----- Supplied information -----

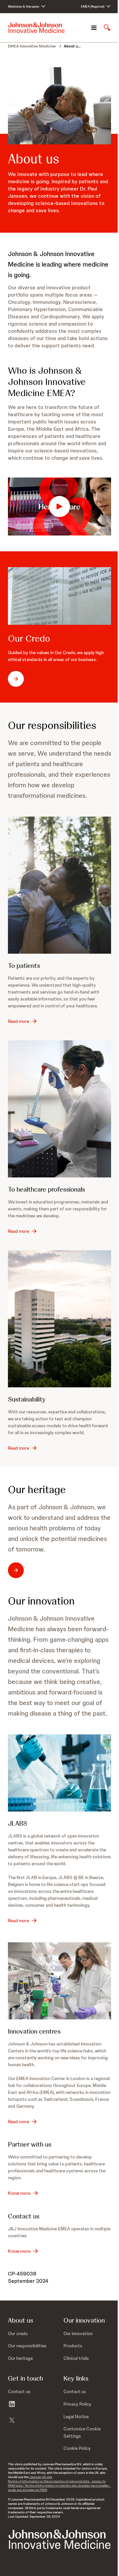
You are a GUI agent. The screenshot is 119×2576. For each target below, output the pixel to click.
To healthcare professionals (46, 1189)
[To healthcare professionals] (59, 1108)
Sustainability (27, 1399)
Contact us (23, 2216)
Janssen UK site (40, 2477)
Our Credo (29, 638)
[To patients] (59, 885)
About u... (72, 46)
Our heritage (37, 1489)
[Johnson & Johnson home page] (36, 27)
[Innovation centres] (59, 1980)
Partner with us (29, 2144)
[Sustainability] (59, 1318)
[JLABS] (59, 1772)
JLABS (17, 1823)
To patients (24, 965)
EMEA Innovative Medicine (32, 46)
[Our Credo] (59, 596)
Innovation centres (34, 2031)
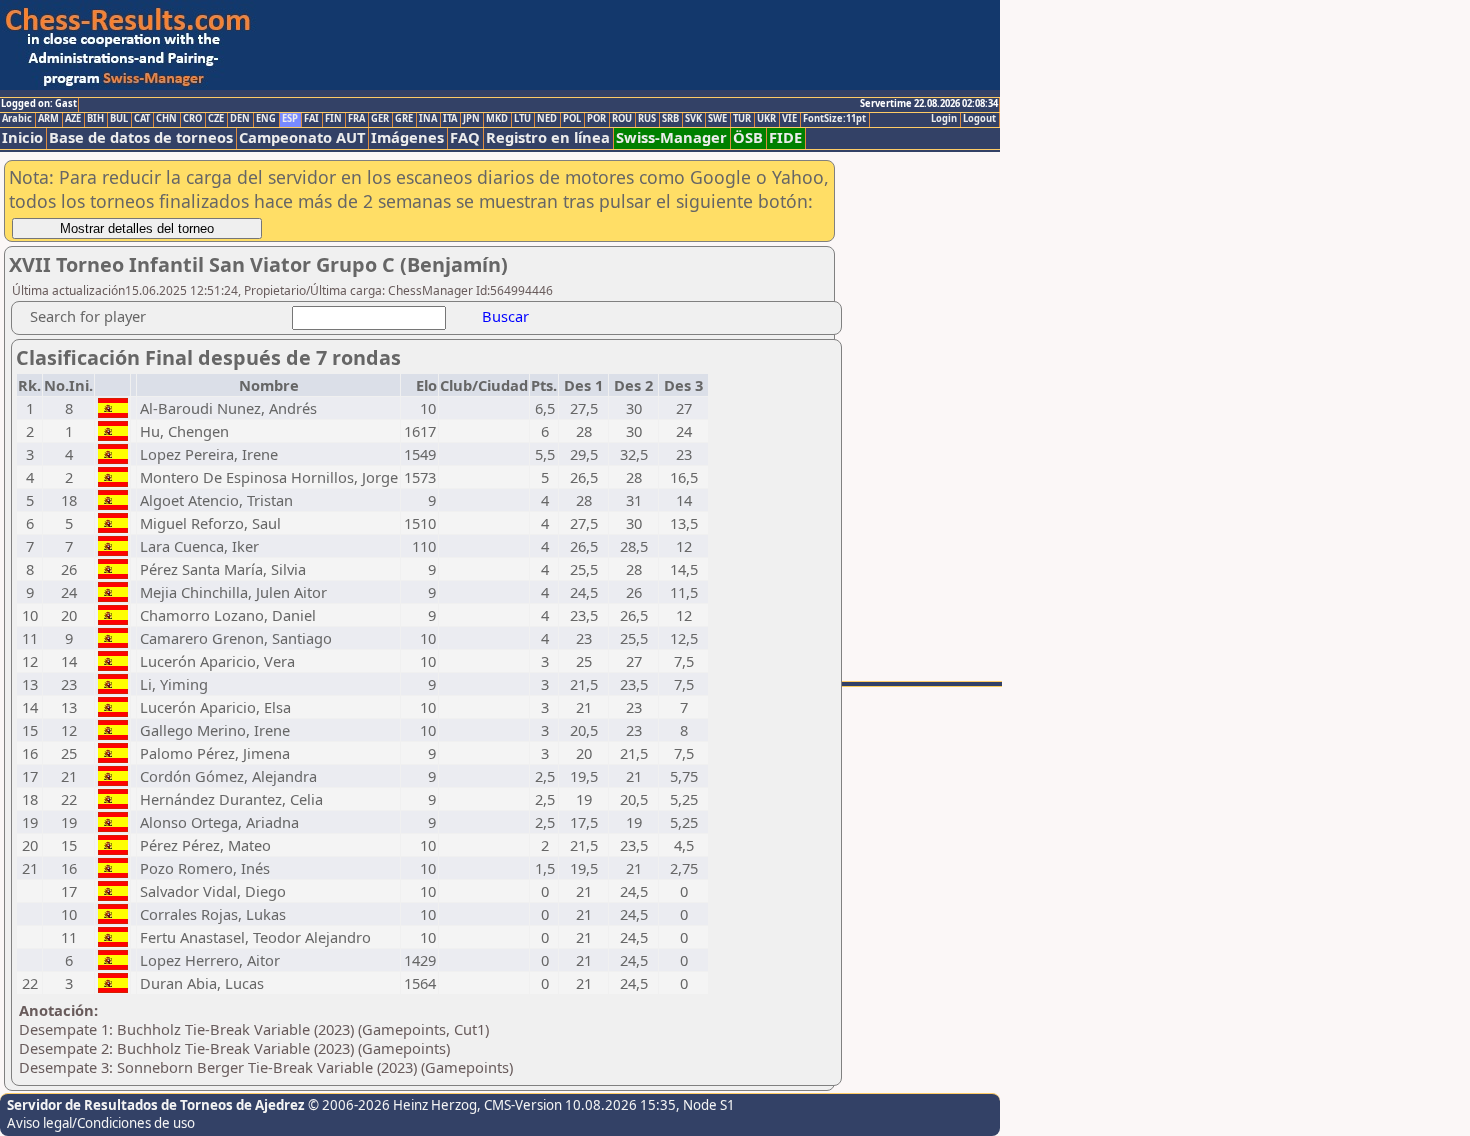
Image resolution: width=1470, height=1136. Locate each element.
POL (572, 119)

-----

## Problem statement:
Make an exact copy of every entry above, but keep the pictures out of it.

## Your solution:
You are a GUI agent. The screenshot is 119×2576. For each target below, output the pixel to click.
To healthcare professionals (46, 1189)
[To healthcare professionals] (59, 1108)
Sustainability (27, 1399)
Contact us (23, 2216)
Janssen UK site (40, 2477)
Our Credo (29, 638)
[To patients] (59, 885)
About u... (72, 46)
Our heritage (37, 1489)
[Johnson & Johnson home page] (36, 27)
[Innovation centres] (59, 1980)
Partner with us (29, 2144)
[Sustainability] (59, 1318)
[JLABS] (59, 1772)
JLABS (17, 1823)
To patients (24, 965)
EMEA Innovative Medicine (32, 46)
[Our Credo] (59, 596)
Innovation centres (34, 2031)
Image resolution: width=1470, height=1136. Locate each element.
POL (572, 119)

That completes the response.